Harness IP
- Headquarters: Troy, Michigan
- No. of offices: 4
- No. of attorneys: 90+
- No. of employees: 280
- Major practice areas: Intellectual property
- Date founded: 1921
- Founder: Jake Harness, Art Dickey, Hodgson Pierce
- Company type: Partnership
- Website: www.harnessip.com

= Harness IP =

American law firm

Harness IP is a law firm headquartered in Troy, Michigan. In October 2021, the firm announced it adopted Harness IP as its new name. The firm previously went by Harness Dickey.

Harness IP focuses exclusively on intellectual property. The firm provides legal services in all areas of patents, trademarks, and copyrights — including preparation and prosecution, licensing, litigation, and portfolio management services — as well as handling anti-counterfeiting, international rights, due diligence, and trade secret matters.

==History==

Harness IP was established in 1921 by J. King Harness. In 1925, Art Dickey and Hodgson Pierce joined the firm as partners.

Harness IP's first office was located within the General Motors Building. In the mid-1960s, the firm moved to the Fisher Building, followed by a move to Birmingham in 1973. The firm moved to its current office in Troy, Michigan, in the early 1990s.

Since then, the firm has opened three offices outside of Michigan: the firm's Clayton, Missouri office opened in 2000; the Reston, Virginia office opened in 2001; and the firm's Frisco, Texas office opened in 2015.

In early 2020, Harness IP created its first-ever CEO position and named former firm Principal Bill Coughlin to the new role.

Today, the firm serves clients operating in a range of industries, including: agrifood tech; automotive and autonomous vehicles; biologics and biosimilars; chemistry and materials science; clean and green technology; consumer electronics; consumer products; electrical, computer, and internet; energy production and delivery; image processing; manufacturing; mechanical and electromechanical; medical devices; pharmaceutical and biotechnology; semiconductors; software and information technology; and telecommunications and wireless technology.

==Rankings==

In 2025, Harness IP was ranked as a top firm in Technology Center 3700 by Juristat.

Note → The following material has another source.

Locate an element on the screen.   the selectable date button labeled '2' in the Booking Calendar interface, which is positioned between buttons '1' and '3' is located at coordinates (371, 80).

In 2021, Harness IP obtained 2,963 U.S. utility patents for its clients and was ranked tenth among the nation's top law firms by Harrity Analytics. Harness IP attorneys also obtained 343 U.S. trademark registrations in 2021 and were ranked tenth in the U.S. according to a poll published by the Oppedahl Toteboard. In 2020 the firm obtained the most utility patents.

Harness IP is included in the Chambers USA guide for its Michigan and Missouri offices. Chambers describes the firm as “well versed in patent prosecution and enforcement” and “provides wide-ranging assistance with portfolio management, and in regard to IP licensing issues.” The description further commends the firm's “expertise in litigious mandates including inter partes reviews and domain name disputes as well as IP transactional matters such as due diligence.” Individual attorneys Beth Coakley, Matt Cutler, and Greg Meyer were also named as notable practitioners.

==Office locations==

While Harness IP conducts most of its business at a global level, its four physical offices are located in the United States.

- Troy, Michigan
- Clayton, Missouri
- Reston, Virginia
- Frisco, Texas

==Firm areas of practice==

The following is a list of Harness IP areas of practice, as listed on its website.
- Patents
- Trademarks and service marks
- Intellectual property litigation
- PTAB proceedings
- Copyrights
- Intellectual property transactions and due diligence.